- this simple per script will fetch the main page of the CIA World Factbook and from there get the list of countries to process from the drop down menu
- It will download each country page using the HTTP header If-Modified-Since comparing the last modification date to the one of the local cache file stored under the directory 'cache'. This directory is created if it does not already exist.
- it will then process each page following a structure identified as of March 2016 whereby sections are identified by h2 tags then followed by a div containing other divs with id 'field' for the categories, with class of 'category' but no id for sub-category and class of 'category_data' for category data. Multiple category data are layed out as paragraph and are concatenated using a double carriage return (\n\n)

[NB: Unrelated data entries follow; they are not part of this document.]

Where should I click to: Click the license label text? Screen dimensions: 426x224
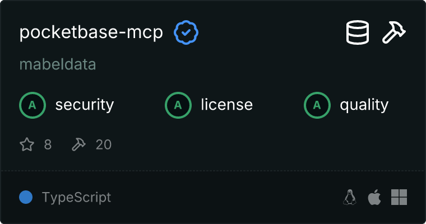(227, 105)
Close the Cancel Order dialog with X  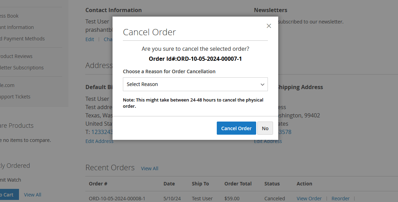[269, 26]
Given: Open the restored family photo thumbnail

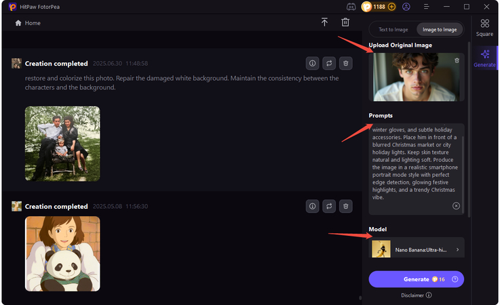Looking at the screenshot, I should (62, 144).
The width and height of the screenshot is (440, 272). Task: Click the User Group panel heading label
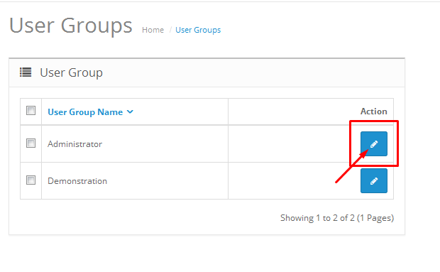tap(71, 72)
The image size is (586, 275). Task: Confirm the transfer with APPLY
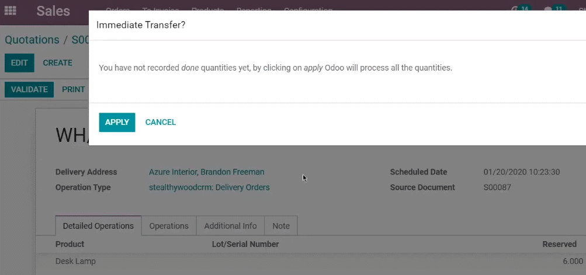[117, 122]
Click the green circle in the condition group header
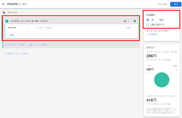 (7, 21)
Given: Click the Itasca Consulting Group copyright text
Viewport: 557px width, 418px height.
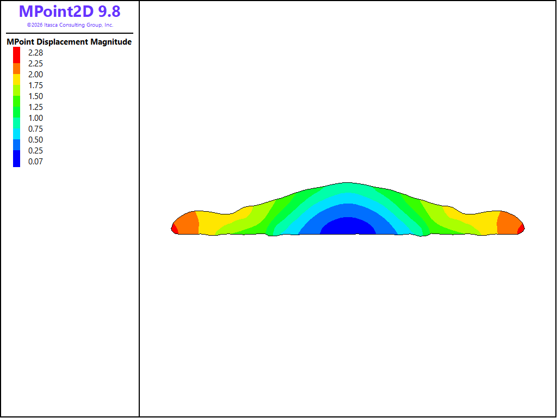Looking at the screenshot, I should coord(70,25).
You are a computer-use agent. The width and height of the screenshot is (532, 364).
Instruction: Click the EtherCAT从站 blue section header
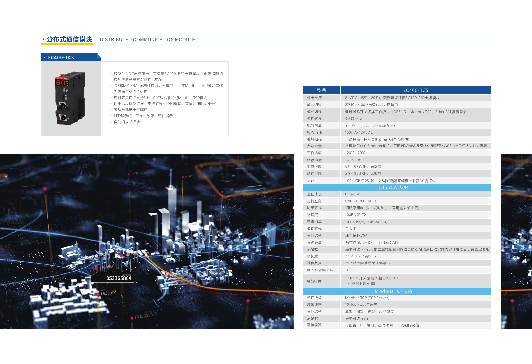coord(393,187)

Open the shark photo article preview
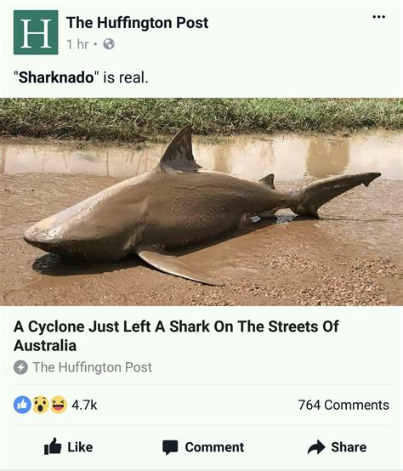202,201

- each set of data found for a country are added to a associative array (hash), itself stored as value to a hash key matching the 2 uppercase letter fo the country code (the one from the initial drop-down menu), which follows the GEC standard. More on this here: (https://www.cia.gov/library/publications/the-world-factbook/appendix/appendix-d.html)
- it also downloads the age pyramid for each country if available and stores it under the directory pyramid, which is created automatically if it does not already exist.
- After all countries have been processed, it outputs 2 json files:
- data.json containing all the data stored as a json data
- structure.json to reflect all the possible structure (section, category, sub-category) found while processing all the country file. This is designed to help decide how to organise a SQL database schema.
simply run the script ./scrap_factbook.pl 2>err.log > output.log
It will take a few minutes to complete. You may see error about fetching some pyramid file. That's because some image files do not exist.
- WWW::Mechanize
- HTML::TreeBuilder
- Time::HiRes
- HTTP::Cookies
- HTTP::Date
- File::Basename
- JSON
- IO::File
- This is free code without guarantee of suitability of any kind.